> _Problem to work on_
Looking through the data, please report how many lines contain the string "Focus", giving nothing but the number.

:: Exercise materials

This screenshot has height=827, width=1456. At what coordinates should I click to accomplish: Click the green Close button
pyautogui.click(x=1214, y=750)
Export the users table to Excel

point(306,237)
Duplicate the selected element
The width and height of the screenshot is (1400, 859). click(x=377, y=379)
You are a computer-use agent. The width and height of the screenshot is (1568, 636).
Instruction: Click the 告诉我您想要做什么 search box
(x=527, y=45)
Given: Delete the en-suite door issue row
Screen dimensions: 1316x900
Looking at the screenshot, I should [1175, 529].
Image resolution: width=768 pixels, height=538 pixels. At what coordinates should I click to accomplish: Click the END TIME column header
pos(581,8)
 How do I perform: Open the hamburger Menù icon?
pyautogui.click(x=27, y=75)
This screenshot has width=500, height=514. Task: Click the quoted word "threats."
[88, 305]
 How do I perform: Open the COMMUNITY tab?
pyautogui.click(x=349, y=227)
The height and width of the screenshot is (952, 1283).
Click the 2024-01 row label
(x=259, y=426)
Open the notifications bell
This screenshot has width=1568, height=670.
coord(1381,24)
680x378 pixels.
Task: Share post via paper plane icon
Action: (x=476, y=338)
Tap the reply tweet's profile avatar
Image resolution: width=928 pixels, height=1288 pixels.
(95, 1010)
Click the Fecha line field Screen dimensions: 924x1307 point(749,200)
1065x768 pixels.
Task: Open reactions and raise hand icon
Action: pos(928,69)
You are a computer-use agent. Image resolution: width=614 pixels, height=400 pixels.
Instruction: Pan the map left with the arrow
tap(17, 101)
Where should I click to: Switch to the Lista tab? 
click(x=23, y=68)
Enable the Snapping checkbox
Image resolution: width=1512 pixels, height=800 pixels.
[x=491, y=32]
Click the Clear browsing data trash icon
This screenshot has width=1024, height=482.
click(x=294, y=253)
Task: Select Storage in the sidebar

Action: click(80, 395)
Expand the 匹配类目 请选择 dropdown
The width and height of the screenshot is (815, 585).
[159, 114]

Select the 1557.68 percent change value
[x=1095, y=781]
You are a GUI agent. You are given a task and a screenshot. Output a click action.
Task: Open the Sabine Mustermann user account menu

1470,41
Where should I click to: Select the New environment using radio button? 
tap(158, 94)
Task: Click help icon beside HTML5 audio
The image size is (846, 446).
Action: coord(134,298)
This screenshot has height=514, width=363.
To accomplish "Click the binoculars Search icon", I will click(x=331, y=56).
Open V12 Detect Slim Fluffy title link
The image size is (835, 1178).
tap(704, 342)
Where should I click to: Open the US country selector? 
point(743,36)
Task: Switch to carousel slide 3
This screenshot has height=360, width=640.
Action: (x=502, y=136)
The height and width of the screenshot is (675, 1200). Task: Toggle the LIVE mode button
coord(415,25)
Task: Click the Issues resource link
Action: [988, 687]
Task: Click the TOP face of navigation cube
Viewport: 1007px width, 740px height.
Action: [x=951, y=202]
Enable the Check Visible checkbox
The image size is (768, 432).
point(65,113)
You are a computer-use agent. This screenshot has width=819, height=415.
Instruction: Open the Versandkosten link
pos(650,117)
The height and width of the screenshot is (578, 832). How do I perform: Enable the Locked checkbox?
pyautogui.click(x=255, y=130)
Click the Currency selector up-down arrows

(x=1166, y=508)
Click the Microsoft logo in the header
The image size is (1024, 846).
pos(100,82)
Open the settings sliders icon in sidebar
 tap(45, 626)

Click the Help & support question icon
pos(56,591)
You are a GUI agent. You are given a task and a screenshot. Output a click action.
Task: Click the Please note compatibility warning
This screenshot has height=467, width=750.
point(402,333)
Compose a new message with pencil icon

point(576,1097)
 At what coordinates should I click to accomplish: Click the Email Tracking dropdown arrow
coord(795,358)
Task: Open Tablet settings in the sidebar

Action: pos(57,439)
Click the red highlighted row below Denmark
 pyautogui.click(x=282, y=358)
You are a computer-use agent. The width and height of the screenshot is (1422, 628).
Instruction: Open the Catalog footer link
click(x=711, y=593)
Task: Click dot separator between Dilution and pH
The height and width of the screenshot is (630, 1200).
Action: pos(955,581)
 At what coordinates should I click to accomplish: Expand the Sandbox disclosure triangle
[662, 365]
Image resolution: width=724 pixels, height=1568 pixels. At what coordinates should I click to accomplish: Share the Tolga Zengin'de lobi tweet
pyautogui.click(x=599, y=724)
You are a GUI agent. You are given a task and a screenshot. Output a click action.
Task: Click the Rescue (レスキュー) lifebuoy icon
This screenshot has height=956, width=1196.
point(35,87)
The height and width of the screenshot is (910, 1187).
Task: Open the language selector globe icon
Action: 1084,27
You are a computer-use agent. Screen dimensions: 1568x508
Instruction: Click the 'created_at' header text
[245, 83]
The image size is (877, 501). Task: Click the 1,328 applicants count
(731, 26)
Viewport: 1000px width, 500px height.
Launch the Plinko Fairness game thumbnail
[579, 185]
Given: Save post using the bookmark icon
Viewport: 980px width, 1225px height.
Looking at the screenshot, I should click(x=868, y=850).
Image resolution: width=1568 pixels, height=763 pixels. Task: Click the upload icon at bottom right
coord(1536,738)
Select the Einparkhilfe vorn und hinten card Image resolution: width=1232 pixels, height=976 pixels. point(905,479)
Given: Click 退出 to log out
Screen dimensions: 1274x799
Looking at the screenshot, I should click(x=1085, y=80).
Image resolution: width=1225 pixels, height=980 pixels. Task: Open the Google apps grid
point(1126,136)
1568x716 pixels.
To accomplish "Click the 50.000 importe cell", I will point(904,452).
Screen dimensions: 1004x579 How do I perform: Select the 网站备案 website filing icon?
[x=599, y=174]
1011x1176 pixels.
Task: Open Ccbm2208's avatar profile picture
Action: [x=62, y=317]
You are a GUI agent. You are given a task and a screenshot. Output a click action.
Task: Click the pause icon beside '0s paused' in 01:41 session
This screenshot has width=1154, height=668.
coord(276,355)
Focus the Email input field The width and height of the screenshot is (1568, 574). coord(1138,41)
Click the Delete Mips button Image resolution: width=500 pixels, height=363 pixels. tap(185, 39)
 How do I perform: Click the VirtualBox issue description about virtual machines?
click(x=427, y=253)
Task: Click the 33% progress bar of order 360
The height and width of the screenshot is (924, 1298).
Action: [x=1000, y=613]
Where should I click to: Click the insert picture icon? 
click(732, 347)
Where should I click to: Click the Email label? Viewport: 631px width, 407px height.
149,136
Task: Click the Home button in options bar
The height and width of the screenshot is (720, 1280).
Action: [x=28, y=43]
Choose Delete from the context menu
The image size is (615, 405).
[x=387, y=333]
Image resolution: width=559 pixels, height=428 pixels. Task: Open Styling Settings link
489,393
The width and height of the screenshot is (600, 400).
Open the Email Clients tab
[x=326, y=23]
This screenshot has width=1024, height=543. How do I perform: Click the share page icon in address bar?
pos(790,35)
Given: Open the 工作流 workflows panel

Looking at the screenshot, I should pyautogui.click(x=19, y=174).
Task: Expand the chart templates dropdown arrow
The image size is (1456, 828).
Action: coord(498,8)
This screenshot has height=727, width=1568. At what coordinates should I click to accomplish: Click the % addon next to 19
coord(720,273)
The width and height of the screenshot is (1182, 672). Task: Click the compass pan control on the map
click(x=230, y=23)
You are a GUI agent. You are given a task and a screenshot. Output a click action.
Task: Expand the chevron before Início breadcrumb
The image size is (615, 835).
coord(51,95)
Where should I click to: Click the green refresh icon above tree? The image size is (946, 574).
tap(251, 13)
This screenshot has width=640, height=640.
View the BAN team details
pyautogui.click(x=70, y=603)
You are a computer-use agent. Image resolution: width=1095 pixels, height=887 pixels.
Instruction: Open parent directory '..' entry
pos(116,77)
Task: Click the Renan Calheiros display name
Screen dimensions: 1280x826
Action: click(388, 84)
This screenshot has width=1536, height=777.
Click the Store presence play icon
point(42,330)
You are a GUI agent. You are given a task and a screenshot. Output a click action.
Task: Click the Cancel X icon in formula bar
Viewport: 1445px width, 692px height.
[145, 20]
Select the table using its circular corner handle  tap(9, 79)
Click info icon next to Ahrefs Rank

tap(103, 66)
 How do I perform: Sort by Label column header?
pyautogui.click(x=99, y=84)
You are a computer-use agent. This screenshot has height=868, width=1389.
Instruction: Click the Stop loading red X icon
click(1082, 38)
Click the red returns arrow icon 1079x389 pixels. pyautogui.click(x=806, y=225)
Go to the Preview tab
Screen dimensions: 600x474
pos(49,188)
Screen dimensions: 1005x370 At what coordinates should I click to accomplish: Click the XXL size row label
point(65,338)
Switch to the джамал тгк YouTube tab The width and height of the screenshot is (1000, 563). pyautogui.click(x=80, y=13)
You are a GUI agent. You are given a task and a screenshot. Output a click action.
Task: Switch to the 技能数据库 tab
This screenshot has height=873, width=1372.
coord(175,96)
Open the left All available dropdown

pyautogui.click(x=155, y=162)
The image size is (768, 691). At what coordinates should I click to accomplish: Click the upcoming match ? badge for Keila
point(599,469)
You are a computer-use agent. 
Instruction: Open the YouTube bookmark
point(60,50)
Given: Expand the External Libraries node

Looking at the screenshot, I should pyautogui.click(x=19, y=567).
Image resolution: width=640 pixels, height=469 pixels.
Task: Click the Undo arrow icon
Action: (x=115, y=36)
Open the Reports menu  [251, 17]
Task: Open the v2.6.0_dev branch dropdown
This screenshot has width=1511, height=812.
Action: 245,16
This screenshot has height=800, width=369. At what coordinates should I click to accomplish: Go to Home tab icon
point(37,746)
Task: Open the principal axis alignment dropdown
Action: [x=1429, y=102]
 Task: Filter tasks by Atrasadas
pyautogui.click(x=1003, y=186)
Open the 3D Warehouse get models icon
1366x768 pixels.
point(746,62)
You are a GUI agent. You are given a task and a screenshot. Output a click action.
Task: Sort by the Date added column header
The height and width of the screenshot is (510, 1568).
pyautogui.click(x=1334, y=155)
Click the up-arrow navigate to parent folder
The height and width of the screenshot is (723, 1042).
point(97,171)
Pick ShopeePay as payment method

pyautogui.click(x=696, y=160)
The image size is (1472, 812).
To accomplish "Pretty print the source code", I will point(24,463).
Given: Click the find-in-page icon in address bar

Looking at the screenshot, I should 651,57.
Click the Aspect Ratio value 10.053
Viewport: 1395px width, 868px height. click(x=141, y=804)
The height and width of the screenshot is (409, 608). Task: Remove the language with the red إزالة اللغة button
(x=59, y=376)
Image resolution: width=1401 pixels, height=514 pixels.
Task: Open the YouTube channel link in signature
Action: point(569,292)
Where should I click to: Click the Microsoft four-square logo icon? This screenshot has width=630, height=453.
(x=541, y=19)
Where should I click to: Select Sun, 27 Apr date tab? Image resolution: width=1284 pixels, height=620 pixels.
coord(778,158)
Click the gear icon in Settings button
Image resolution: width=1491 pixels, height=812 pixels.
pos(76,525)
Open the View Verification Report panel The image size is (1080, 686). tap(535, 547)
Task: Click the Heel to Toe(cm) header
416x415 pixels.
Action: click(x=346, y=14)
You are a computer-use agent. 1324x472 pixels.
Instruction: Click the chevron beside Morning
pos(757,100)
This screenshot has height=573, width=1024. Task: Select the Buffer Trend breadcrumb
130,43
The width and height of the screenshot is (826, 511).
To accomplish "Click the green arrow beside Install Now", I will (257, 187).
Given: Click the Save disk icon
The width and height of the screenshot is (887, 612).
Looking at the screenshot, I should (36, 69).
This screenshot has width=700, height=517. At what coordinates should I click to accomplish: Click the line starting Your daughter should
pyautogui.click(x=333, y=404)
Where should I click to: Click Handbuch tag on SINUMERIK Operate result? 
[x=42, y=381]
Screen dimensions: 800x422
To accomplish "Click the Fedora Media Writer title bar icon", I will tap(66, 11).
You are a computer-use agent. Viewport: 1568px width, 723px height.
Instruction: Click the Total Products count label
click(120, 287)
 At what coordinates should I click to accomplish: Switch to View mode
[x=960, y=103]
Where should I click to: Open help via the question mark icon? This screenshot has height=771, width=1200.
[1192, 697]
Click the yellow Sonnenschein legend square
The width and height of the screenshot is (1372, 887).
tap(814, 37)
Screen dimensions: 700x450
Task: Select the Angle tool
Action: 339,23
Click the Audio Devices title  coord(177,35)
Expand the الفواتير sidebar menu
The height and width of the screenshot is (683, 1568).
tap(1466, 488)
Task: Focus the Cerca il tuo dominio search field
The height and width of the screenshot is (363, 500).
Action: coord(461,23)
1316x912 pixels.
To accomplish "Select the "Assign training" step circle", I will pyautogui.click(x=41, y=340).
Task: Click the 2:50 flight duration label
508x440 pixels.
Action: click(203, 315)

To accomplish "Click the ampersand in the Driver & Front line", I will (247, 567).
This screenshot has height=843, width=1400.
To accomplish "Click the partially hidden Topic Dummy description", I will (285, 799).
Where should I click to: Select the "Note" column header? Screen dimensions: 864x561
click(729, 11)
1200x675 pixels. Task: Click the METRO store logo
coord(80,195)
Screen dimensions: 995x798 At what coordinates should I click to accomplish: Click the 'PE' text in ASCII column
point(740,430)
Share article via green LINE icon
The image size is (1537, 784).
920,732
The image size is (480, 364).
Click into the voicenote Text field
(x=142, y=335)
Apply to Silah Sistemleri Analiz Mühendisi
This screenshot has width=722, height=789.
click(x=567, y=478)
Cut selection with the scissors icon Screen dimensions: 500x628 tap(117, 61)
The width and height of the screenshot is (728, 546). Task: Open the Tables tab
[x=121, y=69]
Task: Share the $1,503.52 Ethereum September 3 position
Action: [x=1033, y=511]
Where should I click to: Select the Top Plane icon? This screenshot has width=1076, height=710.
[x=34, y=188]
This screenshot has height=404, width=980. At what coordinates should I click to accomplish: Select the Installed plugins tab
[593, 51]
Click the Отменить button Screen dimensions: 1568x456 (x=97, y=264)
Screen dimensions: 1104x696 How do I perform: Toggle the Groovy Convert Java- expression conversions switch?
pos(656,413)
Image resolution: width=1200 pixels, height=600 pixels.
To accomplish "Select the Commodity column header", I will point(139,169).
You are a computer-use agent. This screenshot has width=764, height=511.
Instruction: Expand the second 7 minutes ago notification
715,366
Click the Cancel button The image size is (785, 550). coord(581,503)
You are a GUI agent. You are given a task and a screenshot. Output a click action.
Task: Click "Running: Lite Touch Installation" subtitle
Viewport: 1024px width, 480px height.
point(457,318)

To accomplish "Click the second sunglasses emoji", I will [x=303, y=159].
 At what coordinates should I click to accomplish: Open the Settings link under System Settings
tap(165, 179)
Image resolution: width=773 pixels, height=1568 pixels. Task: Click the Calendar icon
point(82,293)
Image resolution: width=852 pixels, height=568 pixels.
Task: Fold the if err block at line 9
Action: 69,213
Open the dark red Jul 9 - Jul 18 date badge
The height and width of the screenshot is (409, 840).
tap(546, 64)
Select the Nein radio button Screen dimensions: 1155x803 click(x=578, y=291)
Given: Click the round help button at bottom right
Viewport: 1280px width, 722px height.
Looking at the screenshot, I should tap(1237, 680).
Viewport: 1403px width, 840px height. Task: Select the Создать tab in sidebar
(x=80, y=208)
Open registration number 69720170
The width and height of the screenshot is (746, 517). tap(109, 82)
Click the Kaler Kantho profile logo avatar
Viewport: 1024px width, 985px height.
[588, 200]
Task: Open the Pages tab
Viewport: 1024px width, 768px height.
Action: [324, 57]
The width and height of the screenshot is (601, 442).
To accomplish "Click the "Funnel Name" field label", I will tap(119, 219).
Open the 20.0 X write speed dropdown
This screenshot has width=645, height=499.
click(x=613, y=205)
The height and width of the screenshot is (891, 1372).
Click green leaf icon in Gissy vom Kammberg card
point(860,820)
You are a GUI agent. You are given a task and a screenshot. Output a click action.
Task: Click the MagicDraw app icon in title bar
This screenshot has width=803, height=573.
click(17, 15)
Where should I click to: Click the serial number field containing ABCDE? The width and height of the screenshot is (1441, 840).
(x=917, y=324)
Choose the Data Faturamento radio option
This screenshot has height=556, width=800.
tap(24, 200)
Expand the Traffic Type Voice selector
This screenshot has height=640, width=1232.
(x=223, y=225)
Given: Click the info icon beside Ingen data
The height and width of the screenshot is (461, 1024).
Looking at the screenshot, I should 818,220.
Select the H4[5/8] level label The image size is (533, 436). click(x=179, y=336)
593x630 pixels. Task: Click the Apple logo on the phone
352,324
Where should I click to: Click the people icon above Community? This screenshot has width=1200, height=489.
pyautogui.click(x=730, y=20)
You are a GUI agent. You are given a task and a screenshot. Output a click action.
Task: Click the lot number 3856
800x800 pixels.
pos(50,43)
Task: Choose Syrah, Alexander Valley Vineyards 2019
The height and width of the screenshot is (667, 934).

::::

> _Your solution_
2